Examples of Bad Customer Service - The Approach:
And the store is empty. I could only find one customer who was checking out. Couldn't even find another non-employed body in the place. (I'm sure there were some, had to be.) To say that I needed some kind of anti-seizure medication at this point is a gross understatement. I approach the "Copy Center" and ask the girl, phone still ringing, mine, theirs, everyone's, if they have someone to answer the phones.
Her: "Oh yes, but evidently they are with other customers." Where? I'd love to know, but somewhere. (This did not explain exactly why she was neither with a customer nor answering the phone, but I'll leave that alone.)
All of a sudden, a flurry of smirkly clad wonders stream out of the back (office? Copy Center? There was a window so they clearly saw my orange sweater and broomstick flying towards them). I asked if they knew the phone was ringing? Oh yes, but it hadn't been answered because the employees were all helping other customers.
Examples of Bad Customer Service - Robert:
Literally, literally I was seeing stars. I wanted an Epi-pen just to put myself out of my misery. Suddenly, I wanted to be allergic to bees and have just gotten stung and not have an Epi-Pen. Smiling Robert approaches. I ask him WHAT other customers might be being serviced? He smirked. So then I asked if he carried sewing machines in this store.
Him: "Sewing machines? No."
Me: "OK, well, can I order it only and do the 'pick it up today' gig and have it here in an hour?"
Robert: "No, it doesn't work like that. It's not like there is some way to just order it and have it here in an hour."
Me: I started to ask how the process worked and then just gave up. I thanked sweet baby Jesus for the fact that the inability to purchase a heavy duty sewing machine at a moment's notice truly was a first world problem and that I should just thank my lucky stars that Robert had the pleasure of working for Staples and I had other options.
And the other scurriers?

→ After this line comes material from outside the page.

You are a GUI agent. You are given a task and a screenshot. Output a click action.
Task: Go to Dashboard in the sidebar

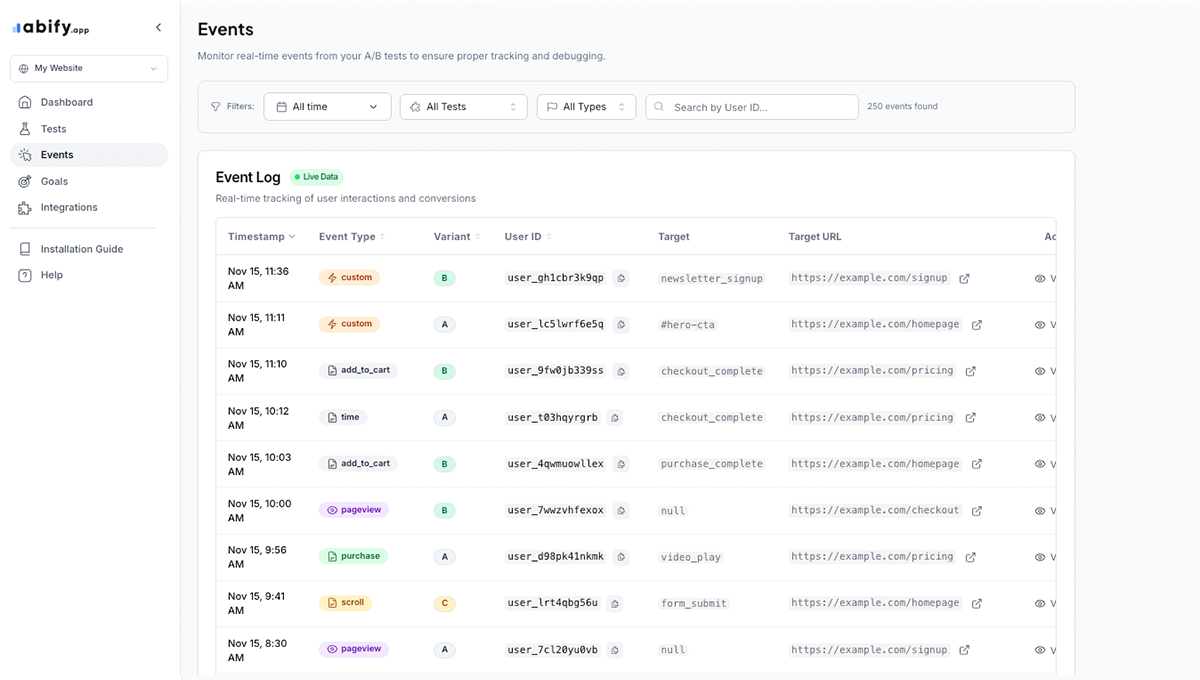coord(66,102)
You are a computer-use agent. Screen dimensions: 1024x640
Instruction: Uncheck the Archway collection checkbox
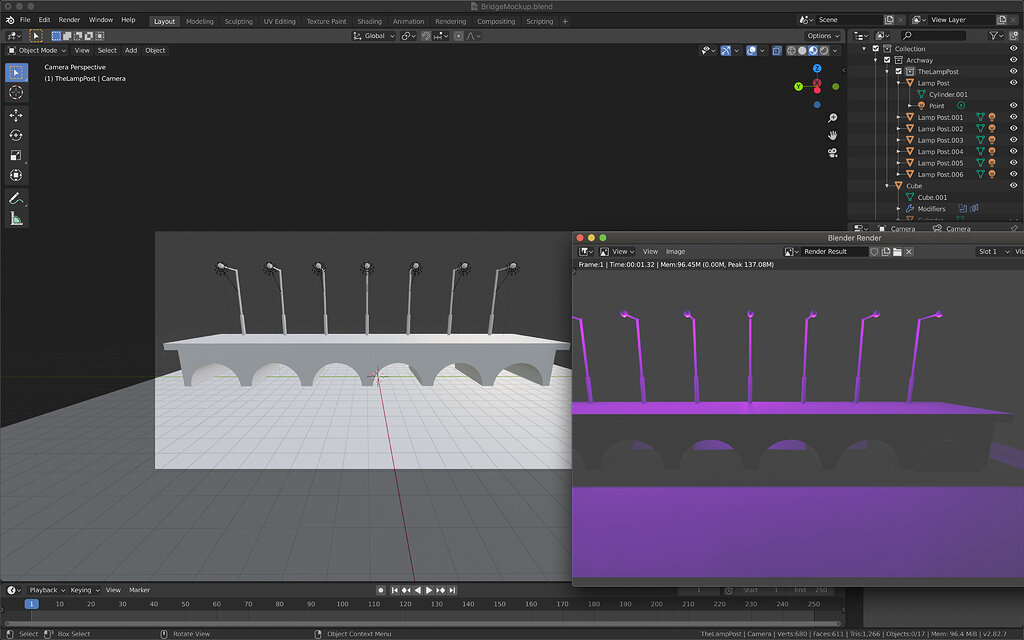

They just chuckled along and headed for the registers, glad that Robert was charged with dealing with the unmedicated wackadoodle on aisle three.
Oh, and by then I had hung up.
What Are Your Examples of Bad Customer Service?
Puhleeeezzzeeeee share in the comments below. Anything to make myself feel better since I will now never be able to set foot into Staples again. #Don'tCare #TotallyWorthIt #MyChildrenAreNowTerrifiedOfNOTGoingToCollege. #I'mGoingToBuyMeSomeLouboutinsNowThankYouVeryMuch
Oh, and just because they didn't even make an ATTEMPT to place the order for the magic machine, source it at another store, etc, I promptly Tweeted to my 24,600ish followers, Facebooked my however many thousands of friends and posted on Yelp. And NOW, ladies and gentlemen, I'm going into the witness protection program.